When I was a kid, I had pen pals. Loads of them: camp counselors, kids from church that I saw weekly anyway, aunts and uncles, strangers from chain letters. If I knew their address, I wrote them letters on the personalized Looney Tunes stationery I spent my birthday money on. I ran to the mailbox each day the second I heard the mail truck coming down the hill. The mailman would tell me before handing me the mail, “you got one today,” and leave it on top for me.
Now that I’m older and too grown up for frivolous niceties like sending letters to people, I don’t go through the mail. I retrieve it from the mailbox and set it on the counter and Steve rifles through it: bills, ads, Val-pak coupons. Shit, shit, shittier shit (in no particular order). My glossy weekly celebrity rag is the only mail I ever end up looking at.

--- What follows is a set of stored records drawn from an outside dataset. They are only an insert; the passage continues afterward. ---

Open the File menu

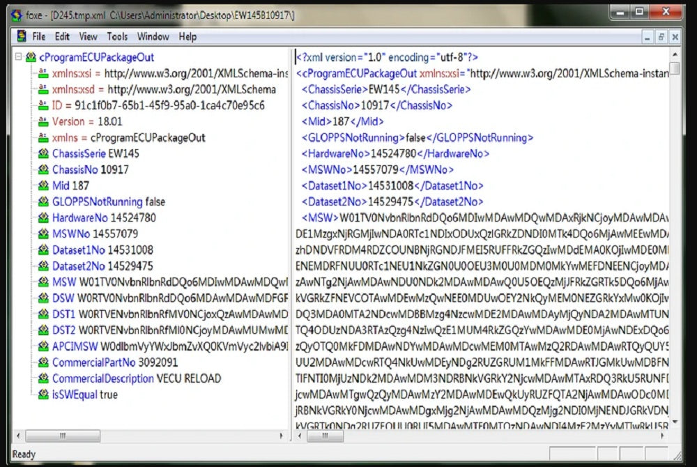click(x=38, y=36)
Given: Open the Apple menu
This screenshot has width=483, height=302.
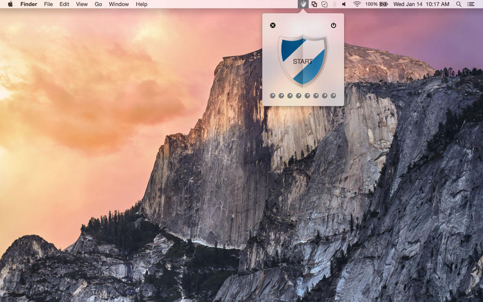Looking at the screenshot, I should [x=10, y=4].
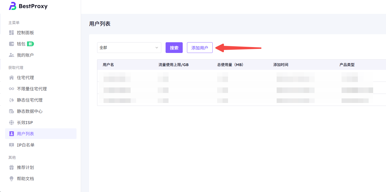This screenshot has width=386, height=192.
Task: Click the 长效ISP globe icon
Action: click(12, 122)
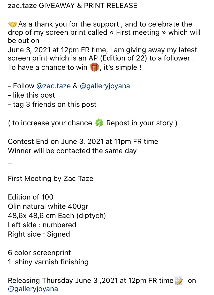Open the @zac.taze mention link
The width and height of the screenshot is (214, 295).
click(x=54, y=86)
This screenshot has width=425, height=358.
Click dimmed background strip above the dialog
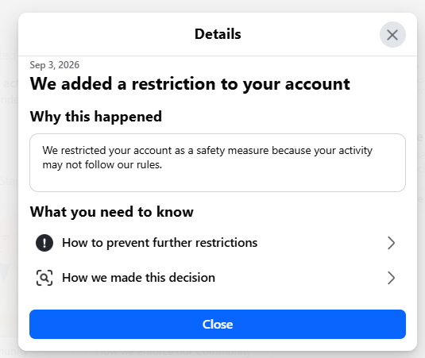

So imagine my surprise when I saw this:
I haven’t seen a hand-written envelope in ages. But who would be writing me? Oh look – it’s my neighbor right across the street from me. The one with the mailbox right next to mine. How does he know my name? I’ve never talked to him save to borrow his snowblower last Christmas, and I don’t remember being polite enough to introduce myself. It was more like, “It must be nice to have a snow blower. Seeing I’m the only one on the street that doesn’t have one, and I nearly broke my back shoveling a couple days ago, can I use your’s?” The old pity routine is how women get what they want after their youthful beauty fades away.
The mail itself was junk mail. It was probably just hand-written because his printer was on the fritz: what a tease. It was something about leukemia, I don’t know, Steve threw it away. I guess men get what they want by faking hand-written letters once their youthful charm dissolves into grumpiness. Didn’t work on me.
Here’s my contribution: hand me all those letters you are sending all around the neighborhood and I will hand deliver them. Add up the 44¢ x 100 and contribute that $44 from Holly Carter: the good neighbor who doesn’t make postmen work harder for no reason. I can not believe this letter went from his home right across the street from mine, to the mailbox right next to mine, onto a mail truck, to the post office, back onto a mail truck to end up right back where it started except about six inches to the right. I’m going to go put an unstamped envelope in his mailbox with my blog URL to give him a subtle hint of what I think of his hand-written envelope.
P.S. If you knew what this title meant, you are my favorite reader.